(PAGE EXTRACT):
- - -

Photography by Annemarieke van Drimmelen

Less than 10 minutes into our chat in a chic Parisian hotel lobby, Alison Goldfrapp is expressing woes about her interviewing skills. "Sorry, I'm crap at talking about this," she says, referring to the broad-church topics of sexuality and gender she's been asked to discuss. "It kind of annoys me when I'm made to think like that. Our sexuality's so complex that to define it in black and white just seems ludicrous, really."

But whether she thinks it or not, the singer is slyly fantastic on these subjects, teasing their borders into intricate musical sentences. She has a keen ear for offbeat, intimate narratives, both in songs and in life. She recalls how after watching the film Elles, she was haunted by the image of Juliette Binoche reaching the outer limits of masturbatory pleasure. "I keep getting flashbacks of it and thinking, Wow, is that scene a bit over the top? They made her look quite pasty, almost as if she were going to throw up at any moment. But I love Juliette Binoche. I'll watch anything with her in it."

- - -

(MATERIAL PROVIDED):
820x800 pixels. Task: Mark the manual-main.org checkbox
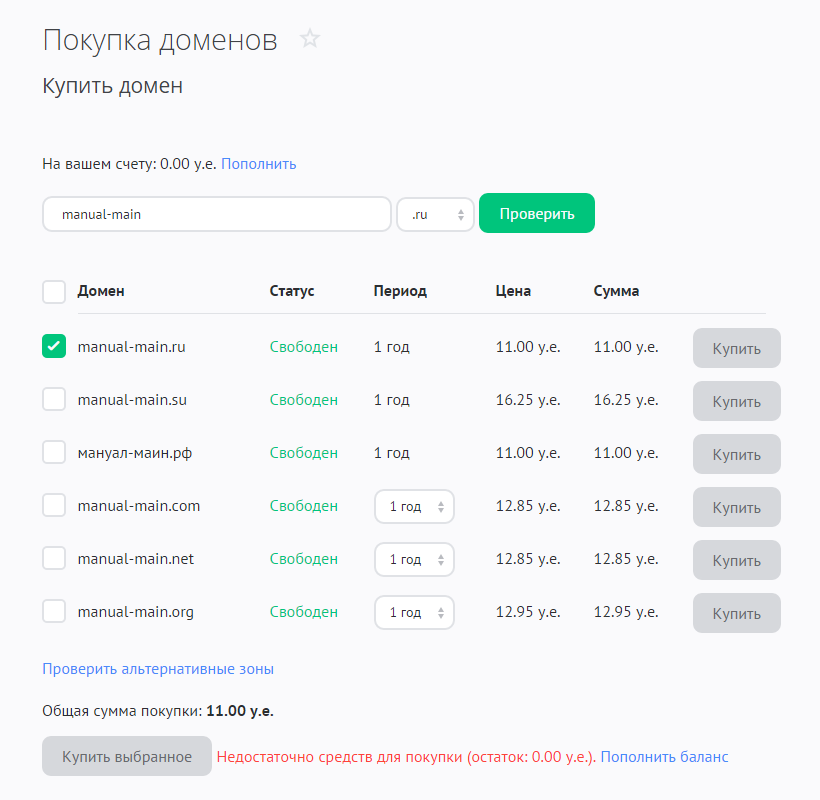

- - -

(AIM OF THE EXERCISE):
In the Alison Goldfrapp interview, where does the chat take place?

(ANSWER IN FULL):
In a chic Parisian hotel lobby.